When I was much younger, my mother had bought me a child’s Bible. Every time I read this bible I felt some divine intervention was happening and I was automatically transferred into being a good person. No matter what I did to my sisters, or to anyone, I could be forgiven, because I, oh holy me, was reading the Bible. Cure of all ills.
Now, well, now I am taking a class on the Bible. So I am again reading the Bible. I am reading The New Oxford Annotated version, and oh let me tell you, it’s nothing like my old trusted child’s Bible. After re-reading the book of Genesis it has dawned on me that I had no idea what the stories were really saying.
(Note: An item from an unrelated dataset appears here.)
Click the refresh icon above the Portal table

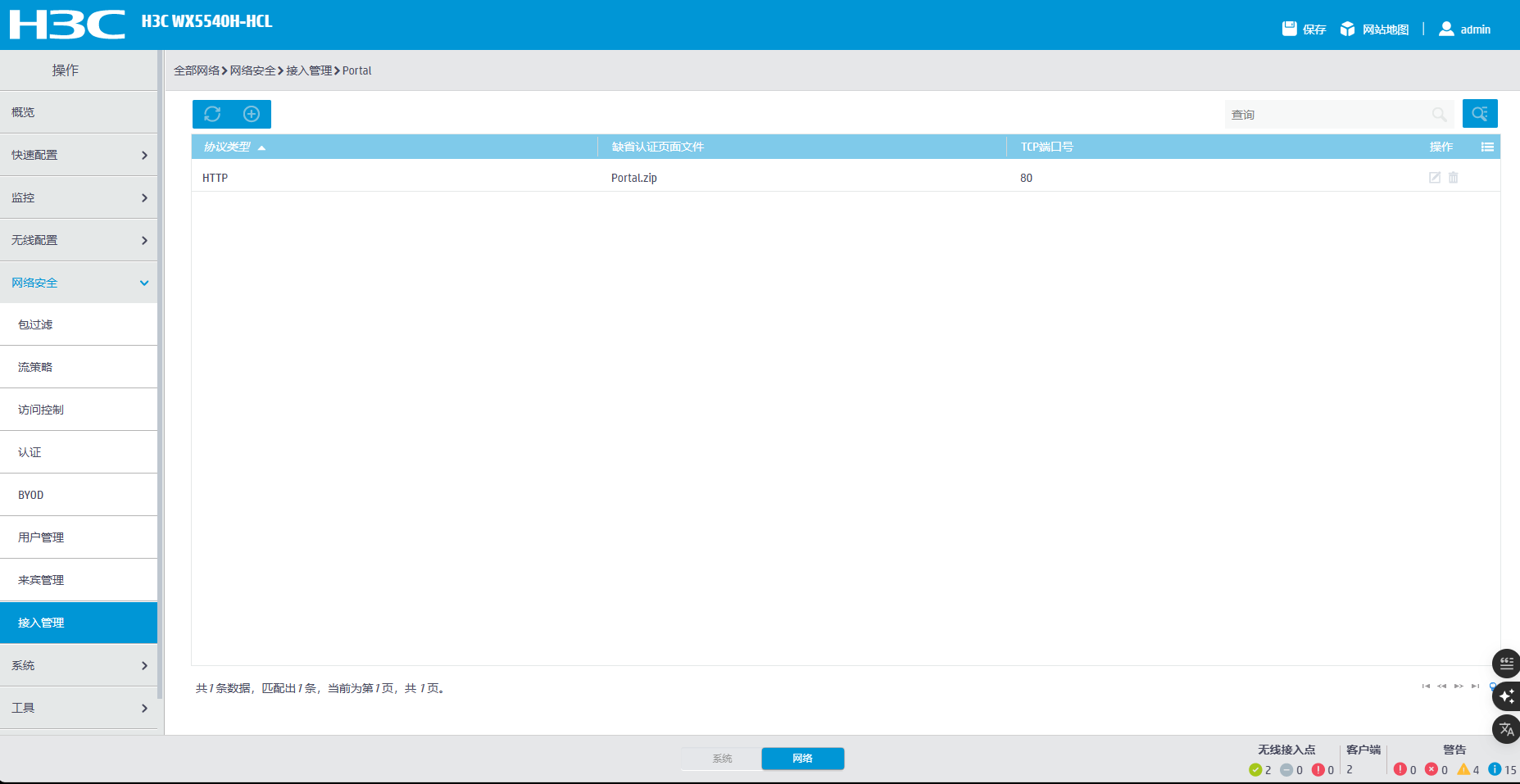coord(212,114)
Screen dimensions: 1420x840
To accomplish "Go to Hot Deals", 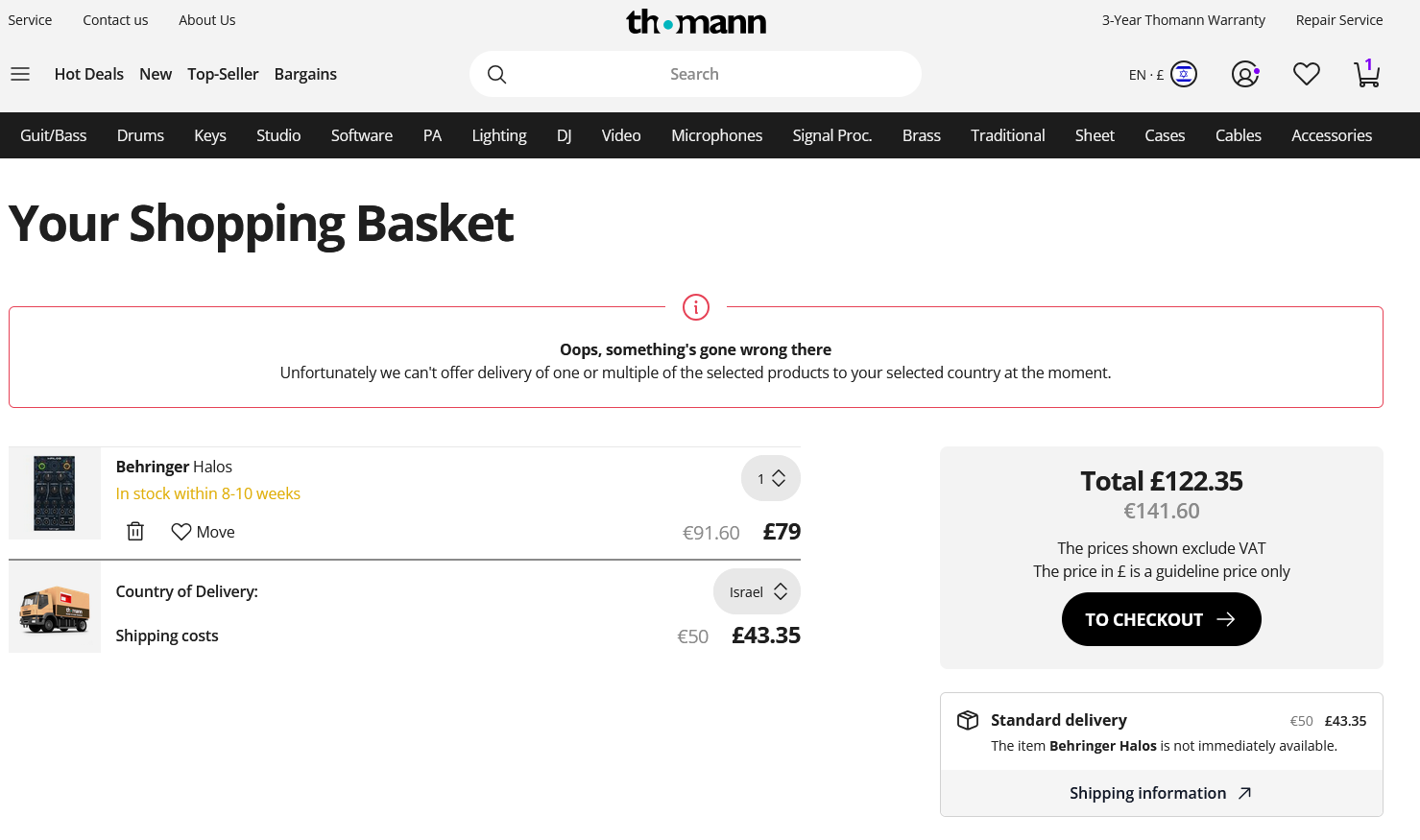I will [x=89, y=74].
That I read the creation stories and the Adam and Eve stories and I thought they were a tell all, and that they held the key to life’s great mysteries.
Then, I read it again. Critically. And started ripping it apart piece by piece. Chapter by chapter. Verse by verse.
And my eyes are now open. I am not denouncing religion (of course not…I’m Catholic), but, I am astonished. I knew the Bible contradicted itself and was confusing, but now that I am actually really and truly reading it, and not just reading it and having the stories already in my head, it’s a completely different book.
Scary. Everyone should read it. Not just for the religious experience, but so you know what all the hype is about, and you can then form your own opinion. You can’t knock it till you try it.